What are BRC-20 tokens?

Two months after Ordinals went live, an experimental token standard named BRC-20 after Ethereum’s ERC-20 token was launched in March 2023. A fungible token within the Ordinal protocol. You may be wondering where this is going. The ability to trade fungible tokens within this protocol of Bitcoin?

The chart below shows the top 10 BRC-20 tokens by market cap. Many of these are memes, as you can easily guess by looking at the name.

(Side note – keen readers may be able to deduce that they are memes by the supply of these tokens. , enjoys empathy for Satoshi Nakamoto).

What does this have to do with pricing?

Now, let’s get back to pricing. The rise of Bitcoin ordinals has created an interesting dilemma. These imprinted Satoshi are now competing with traditional Bitcoin transactions for block space. The Bitcoin network sees a spike in fees because as activity increases, so do fees. As BRC-20 tokens proliferate, we have seen the Bitcoin network clogged up and fees skyrocketing.

This caused a discussion. Some oppose these higher fees, lamenting that NFTs and memes are a waste of time and prevent Bitcoin from being “what it should be.” On the one hand, fees are essential to the security of the Bitcoin network. Furthermore, in 2140, when he reaches the final supply of 21 million Bitcoins, miners will have to survive on fees only. In fact, as block rewards decrease with each halving, mining fees will become an ever-larger portion of miner revenues, and thus these fees are an important incentive for miners to keep Bitcoin hashed. It is the driving force behind power.

Personally, my view of this is more somewhere between the two extremes. I believe that these memes, NFTs, and anything else traded on the Bitcoin network are inherently worthless. Again, I’m not really into NFTs in general. However, we do not consider the increase in fees to be a problem.

The point here is that the hashrate is still rising. This contrasts with April 2021, another time when Bitcoin fees skyrocketed, with an average transaction cost on the network of a staggering $70. This is due to the hashrate crash and is of great concern for the security and stability of Bitcoin as a network.

This is different. Raising the price due to increased activity is fine. This is generally true regardless of memes, NFTs, or other transactions. It doesn’t really matter. Additionally, Bitcoin’s scalability issues are well-known, and skyrocketing fees have led more people to turn to solutions such as sidechains, such as the popular Lightning-His network, which batches transactions off-chain. However, there are several Layer 2s besides Lightning, such as Liquid and Rootstock.

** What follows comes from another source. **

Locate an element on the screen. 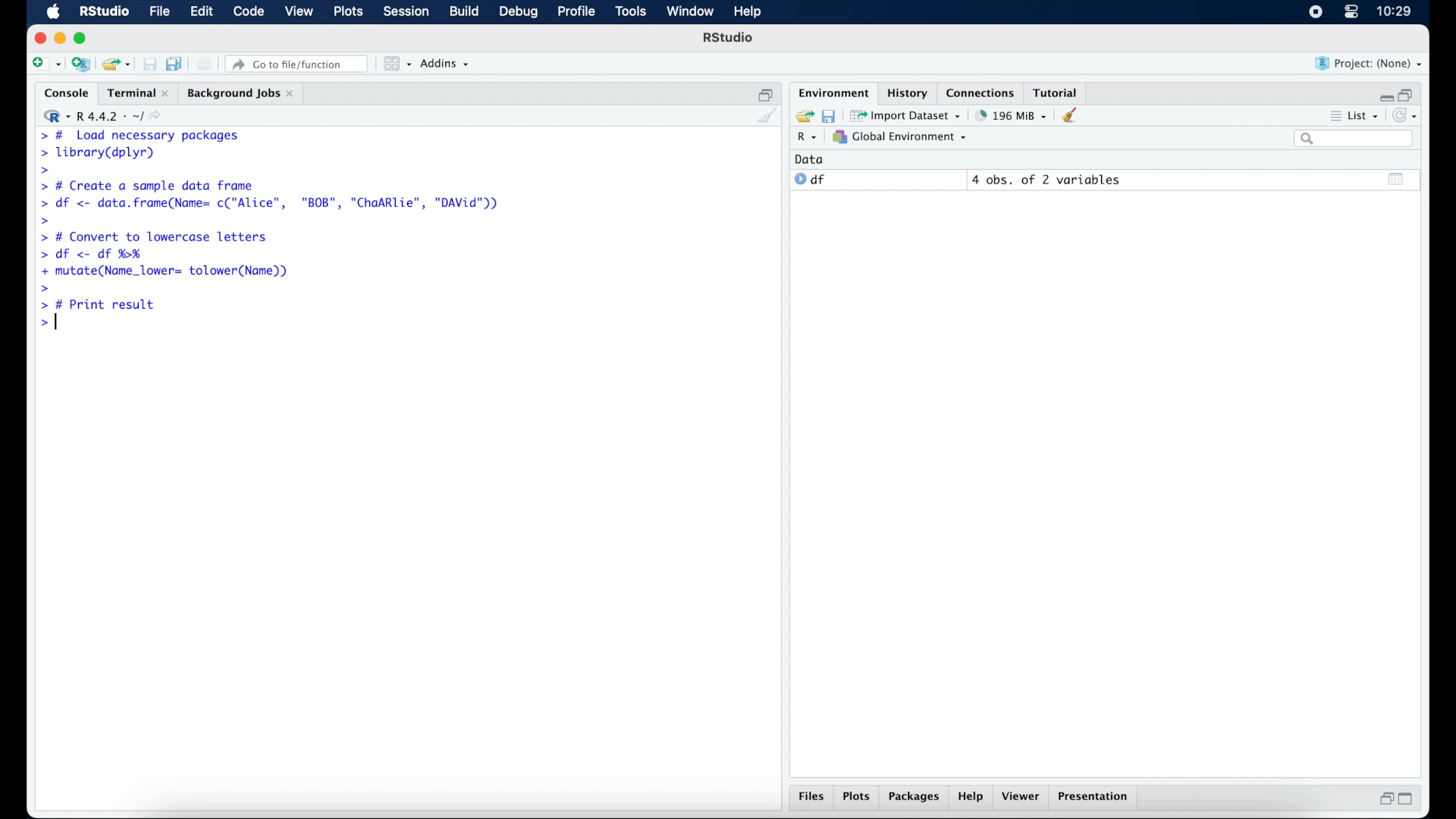  load workspace is located at coordinates (803, 115).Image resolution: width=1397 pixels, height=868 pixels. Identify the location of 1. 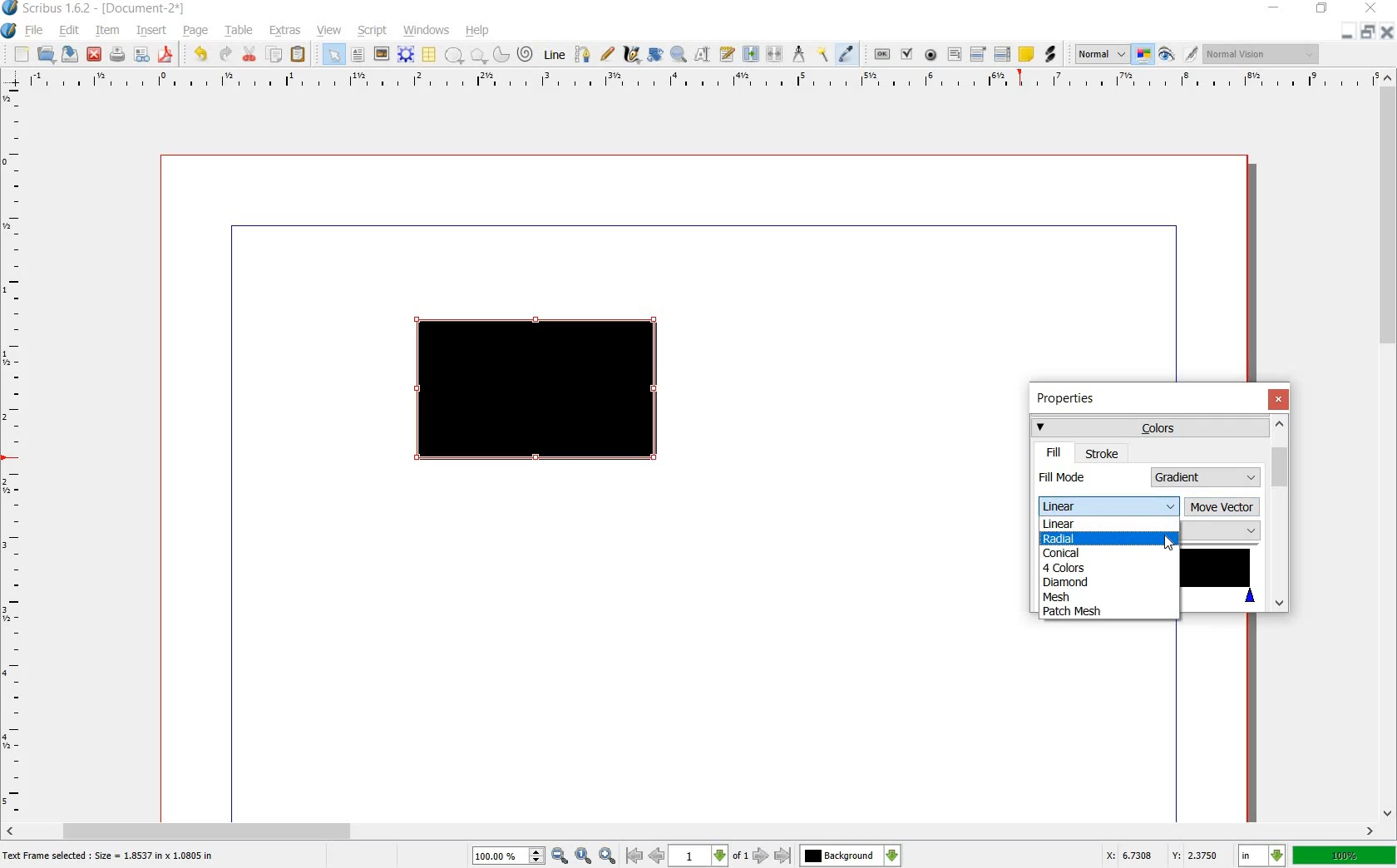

There have been predictions for some time that the Bitcoin blockchain will become the underlying payment layer. What is probably more likely to be a fad, the existence of these tokens and ordinal numbers is relatively harmless and doesn’t require a big change in the overall scheme of things. Pricing and scalability issues will always exist, regardless of what causes them. And this is exactly why we have the Lightning Network and why people continue to innovate to come up with Layer 2 and other solutions.